■ PROBLEM TO SOLVE: The answer must consist of every line in the records below that contains the string "This".

■ SUPPLIED DATA:
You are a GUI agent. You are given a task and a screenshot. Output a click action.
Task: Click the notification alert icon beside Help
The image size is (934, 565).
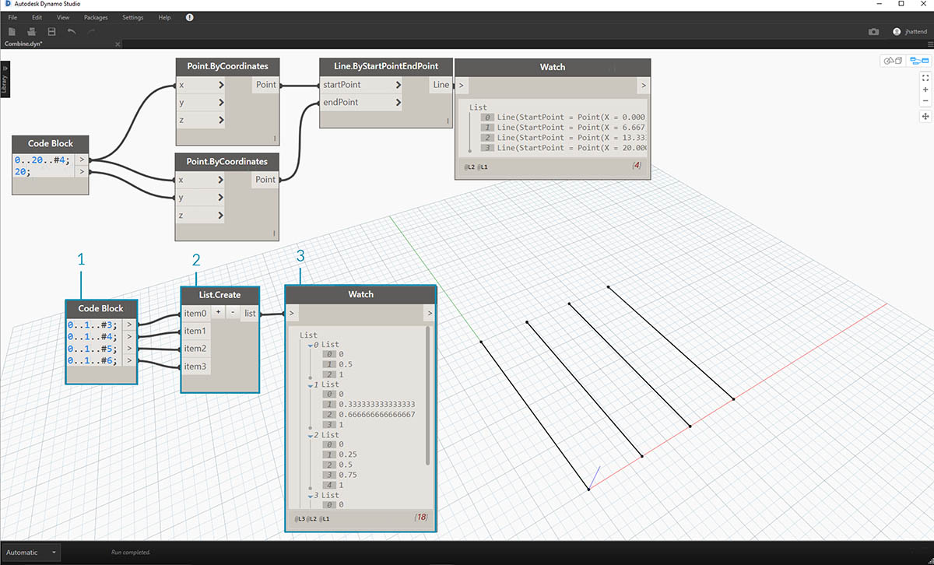point(190,17)
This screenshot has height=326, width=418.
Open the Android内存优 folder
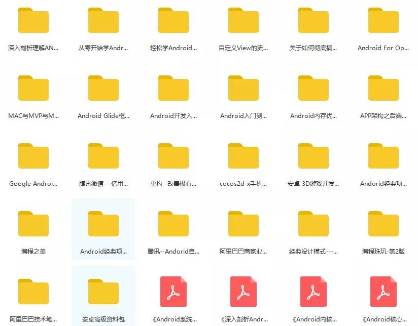313,88
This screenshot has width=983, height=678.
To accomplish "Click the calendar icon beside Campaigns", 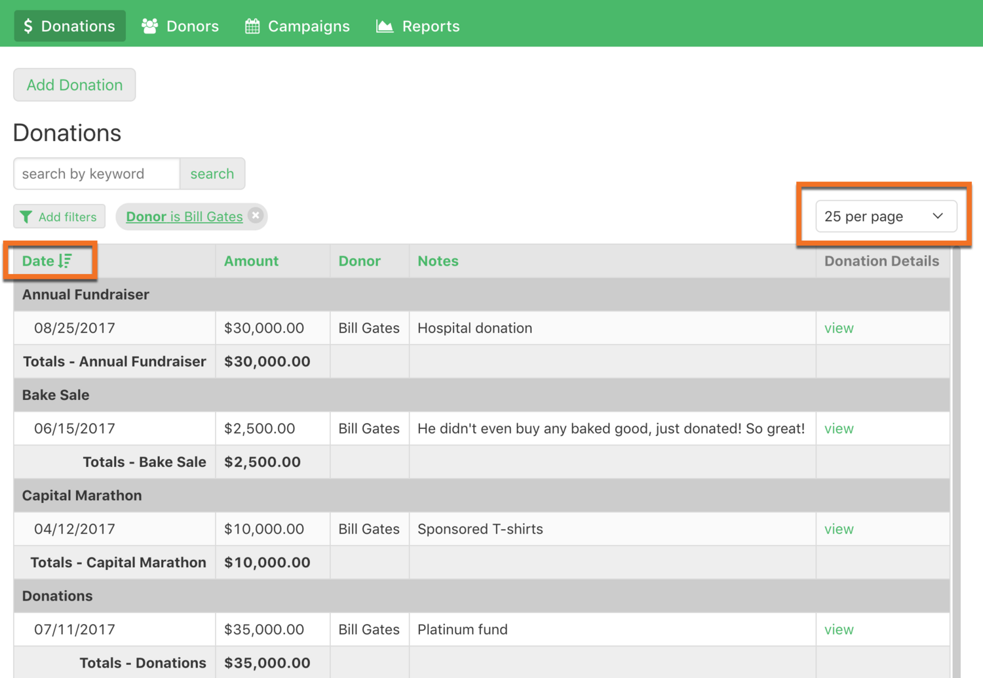I will pos(252,26).
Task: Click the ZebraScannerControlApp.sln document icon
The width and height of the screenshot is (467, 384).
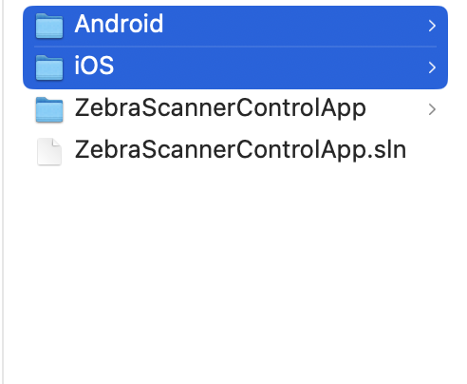Action: point(49,152)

■ EXERCISE RESULT:
This screenshot has height=326, width=418.
This screenshot has width=983, height=678.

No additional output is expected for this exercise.